Instructions for the task -
Go through the entries below and print, exactly, the lines starting at the one with "Task: Switch to the 周 weekly tab" and ending at the one with "Task: Click the Results bar chart icon", keeping both ends and no others.

Records supplied -
·····
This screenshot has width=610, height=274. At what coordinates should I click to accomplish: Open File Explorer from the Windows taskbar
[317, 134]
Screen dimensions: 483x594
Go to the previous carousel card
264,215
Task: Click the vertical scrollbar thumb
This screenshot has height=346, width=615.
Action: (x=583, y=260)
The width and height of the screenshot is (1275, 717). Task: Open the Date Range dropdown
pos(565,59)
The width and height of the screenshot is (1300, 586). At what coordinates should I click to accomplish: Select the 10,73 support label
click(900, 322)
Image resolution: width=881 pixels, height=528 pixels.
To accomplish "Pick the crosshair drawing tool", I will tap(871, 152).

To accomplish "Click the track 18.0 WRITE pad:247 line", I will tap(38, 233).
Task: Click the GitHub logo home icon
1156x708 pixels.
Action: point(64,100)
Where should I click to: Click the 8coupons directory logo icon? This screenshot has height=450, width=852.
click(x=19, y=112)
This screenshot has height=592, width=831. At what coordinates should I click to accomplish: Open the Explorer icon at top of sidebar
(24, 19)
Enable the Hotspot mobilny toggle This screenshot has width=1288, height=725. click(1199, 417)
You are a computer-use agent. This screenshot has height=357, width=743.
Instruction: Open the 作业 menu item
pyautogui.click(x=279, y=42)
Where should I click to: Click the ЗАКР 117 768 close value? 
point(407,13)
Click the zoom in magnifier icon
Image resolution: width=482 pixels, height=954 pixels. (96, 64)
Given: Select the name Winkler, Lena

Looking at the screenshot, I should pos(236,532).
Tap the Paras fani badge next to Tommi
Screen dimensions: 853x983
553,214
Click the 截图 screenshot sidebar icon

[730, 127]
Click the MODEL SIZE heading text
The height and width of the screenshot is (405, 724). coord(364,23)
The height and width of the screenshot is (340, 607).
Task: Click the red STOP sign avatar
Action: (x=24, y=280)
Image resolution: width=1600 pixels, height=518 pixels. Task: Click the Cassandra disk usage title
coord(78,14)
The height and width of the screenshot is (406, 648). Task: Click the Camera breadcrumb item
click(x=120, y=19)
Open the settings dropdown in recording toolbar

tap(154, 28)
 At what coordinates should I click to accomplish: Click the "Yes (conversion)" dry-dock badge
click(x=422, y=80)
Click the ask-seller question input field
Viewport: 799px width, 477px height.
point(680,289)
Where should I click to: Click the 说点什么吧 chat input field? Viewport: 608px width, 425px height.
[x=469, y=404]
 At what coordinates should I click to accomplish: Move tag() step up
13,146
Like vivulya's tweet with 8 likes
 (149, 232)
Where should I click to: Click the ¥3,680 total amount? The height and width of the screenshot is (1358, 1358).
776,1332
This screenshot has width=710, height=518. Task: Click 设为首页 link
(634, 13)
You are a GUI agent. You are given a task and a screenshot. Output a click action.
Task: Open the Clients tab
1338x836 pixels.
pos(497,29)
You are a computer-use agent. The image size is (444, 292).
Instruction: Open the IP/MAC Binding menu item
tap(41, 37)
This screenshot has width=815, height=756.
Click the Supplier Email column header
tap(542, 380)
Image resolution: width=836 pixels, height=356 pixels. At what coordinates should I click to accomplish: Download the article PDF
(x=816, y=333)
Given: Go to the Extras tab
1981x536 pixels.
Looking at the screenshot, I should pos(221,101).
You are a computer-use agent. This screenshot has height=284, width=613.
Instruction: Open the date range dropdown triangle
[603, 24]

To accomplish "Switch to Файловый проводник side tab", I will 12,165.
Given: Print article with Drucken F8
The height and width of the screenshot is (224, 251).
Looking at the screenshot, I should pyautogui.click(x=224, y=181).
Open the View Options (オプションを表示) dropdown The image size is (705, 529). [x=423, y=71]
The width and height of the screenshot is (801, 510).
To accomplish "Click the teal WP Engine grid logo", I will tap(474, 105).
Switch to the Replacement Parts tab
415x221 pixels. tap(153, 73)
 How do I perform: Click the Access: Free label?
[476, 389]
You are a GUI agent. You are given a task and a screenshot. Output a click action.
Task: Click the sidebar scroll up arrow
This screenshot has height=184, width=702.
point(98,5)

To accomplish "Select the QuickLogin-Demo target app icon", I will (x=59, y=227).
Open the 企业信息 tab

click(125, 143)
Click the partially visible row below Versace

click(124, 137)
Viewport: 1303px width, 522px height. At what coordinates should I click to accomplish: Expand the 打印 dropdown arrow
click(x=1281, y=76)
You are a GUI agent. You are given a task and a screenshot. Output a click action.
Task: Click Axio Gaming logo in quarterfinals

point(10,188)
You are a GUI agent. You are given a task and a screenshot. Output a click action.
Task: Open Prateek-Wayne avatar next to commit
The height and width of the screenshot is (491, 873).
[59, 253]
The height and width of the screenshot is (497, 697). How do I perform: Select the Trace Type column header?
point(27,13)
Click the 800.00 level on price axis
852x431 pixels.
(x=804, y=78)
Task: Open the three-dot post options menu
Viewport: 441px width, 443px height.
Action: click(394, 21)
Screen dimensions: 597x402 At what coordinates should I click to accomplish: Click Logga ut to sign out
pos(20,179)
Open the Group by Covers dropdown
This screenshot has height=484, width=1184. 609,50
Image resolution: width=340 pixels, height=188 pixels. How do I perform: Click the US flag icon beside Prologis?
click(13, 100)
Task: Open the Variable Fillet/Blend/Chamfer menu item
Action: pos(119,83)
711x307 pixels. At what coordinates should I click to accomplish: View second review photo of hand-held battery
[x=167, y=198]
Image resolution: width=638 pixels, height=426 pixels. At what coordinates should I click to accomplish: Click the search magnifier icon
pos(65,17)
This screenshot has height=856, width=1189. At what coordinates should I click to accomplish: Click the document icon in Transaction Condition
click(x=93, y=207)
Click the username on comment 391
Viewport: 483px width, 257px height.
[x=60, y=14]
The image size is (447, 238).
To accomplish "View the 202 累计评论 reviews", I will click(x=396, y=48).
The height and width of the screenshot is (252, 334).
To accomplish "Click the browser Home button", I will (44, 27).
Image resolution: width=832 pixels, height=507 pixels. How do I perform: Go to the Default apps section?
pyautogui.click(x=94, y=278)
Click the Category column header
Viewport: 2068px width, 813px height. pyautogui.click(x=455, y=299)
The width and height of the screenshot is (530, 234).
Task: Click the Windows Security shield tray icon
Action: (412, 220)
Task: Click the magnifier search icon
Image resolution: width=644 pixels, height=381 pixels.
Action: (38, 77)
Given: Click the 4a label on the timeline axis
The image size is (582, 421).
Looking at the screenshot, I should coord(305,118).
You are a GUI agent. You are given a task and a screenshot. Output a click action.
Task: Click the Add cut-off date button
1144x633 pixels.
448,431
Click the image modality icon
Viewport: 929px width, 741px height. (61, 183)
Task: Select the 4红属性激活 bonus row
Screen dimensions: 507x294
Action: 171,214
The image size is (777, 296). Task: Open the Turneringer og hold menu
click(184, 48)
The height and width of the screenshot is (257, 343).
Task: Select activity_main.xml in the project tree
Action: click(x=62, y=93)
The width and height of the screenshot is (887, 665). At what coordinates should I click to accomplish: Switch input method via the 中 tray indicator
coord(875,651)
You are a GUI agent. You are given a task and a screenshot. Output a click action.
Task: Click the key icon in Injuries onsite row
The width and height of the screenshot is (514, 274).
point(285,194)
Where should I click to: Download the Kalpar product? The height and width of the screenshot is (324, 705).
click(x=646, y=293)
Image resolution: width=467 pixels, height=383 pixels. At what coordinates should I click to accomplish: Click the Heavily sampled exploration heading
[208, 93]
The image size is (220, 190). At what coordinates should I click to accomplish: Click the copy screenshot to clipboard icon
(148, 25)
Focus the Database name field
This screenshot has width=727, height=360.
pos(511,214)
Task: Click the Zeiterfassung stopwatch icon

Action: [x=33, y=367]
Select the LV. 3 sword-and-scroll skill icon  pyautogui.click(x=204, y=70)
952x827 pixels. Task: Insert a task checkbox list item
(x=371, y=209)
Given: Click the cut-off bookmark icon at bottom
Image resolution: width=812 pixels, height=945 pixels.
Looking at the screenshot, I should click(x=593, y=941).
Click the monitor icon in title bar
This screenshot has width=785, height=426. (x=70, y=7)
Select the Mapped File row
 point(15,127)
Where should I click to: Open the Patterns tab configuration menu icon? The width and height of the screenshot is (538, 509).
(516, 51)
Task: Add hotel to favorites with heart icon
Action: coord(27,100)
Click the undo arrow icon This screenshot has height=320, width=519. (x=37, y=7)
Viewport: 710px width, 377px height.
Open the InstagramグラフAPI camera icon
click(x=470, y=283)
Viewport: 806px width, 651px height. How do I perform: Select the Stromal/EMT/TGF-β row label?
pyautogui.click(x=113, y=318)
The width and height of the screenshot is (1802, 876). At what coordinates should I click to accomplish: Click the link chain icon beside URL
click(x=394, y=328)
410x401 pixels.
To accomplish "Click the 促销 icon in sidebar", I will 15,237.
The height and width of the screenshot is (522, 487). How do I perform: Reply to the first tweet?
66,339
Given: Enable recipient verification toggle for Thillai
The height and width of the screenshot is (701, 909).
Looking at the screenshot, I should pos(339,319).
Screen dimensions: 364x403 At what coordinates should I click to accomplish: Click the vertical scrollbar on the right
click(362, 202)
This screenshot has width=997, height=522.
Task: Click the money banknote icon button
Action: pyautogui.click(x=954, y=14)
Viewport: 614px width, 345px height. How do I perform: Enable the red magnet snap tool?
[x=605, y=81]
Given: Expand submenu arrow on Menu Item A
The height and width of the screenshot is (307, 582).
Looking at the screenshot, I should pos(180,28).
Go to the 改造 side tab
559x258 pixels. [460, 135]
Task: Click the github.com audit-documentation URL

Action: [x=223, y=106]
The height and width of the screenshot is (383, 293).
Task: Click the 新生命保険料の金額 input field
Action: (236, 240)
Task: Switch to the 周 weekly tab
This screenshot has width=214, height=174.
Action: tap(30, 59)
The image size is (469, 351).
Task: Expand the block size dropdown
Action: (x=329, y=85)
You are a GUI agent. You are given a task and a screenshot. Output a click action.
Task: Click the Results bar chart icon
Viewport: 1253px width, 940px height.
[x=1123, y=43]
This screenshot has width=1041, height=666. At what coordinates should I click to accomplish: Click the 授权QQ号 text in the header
·····
Problem solution -
Task: Switch to the 周 weekly tab
This screenshot has width=214, height=174.
Action: tap(30, 59)
The image size is (469, 351).
Task: Expand the block size dropdown
Action: (x=329, y=85)
You are a GUI agent. You are given a task and a screenshot. Output a click action.
Task: Click the Results bar chart icon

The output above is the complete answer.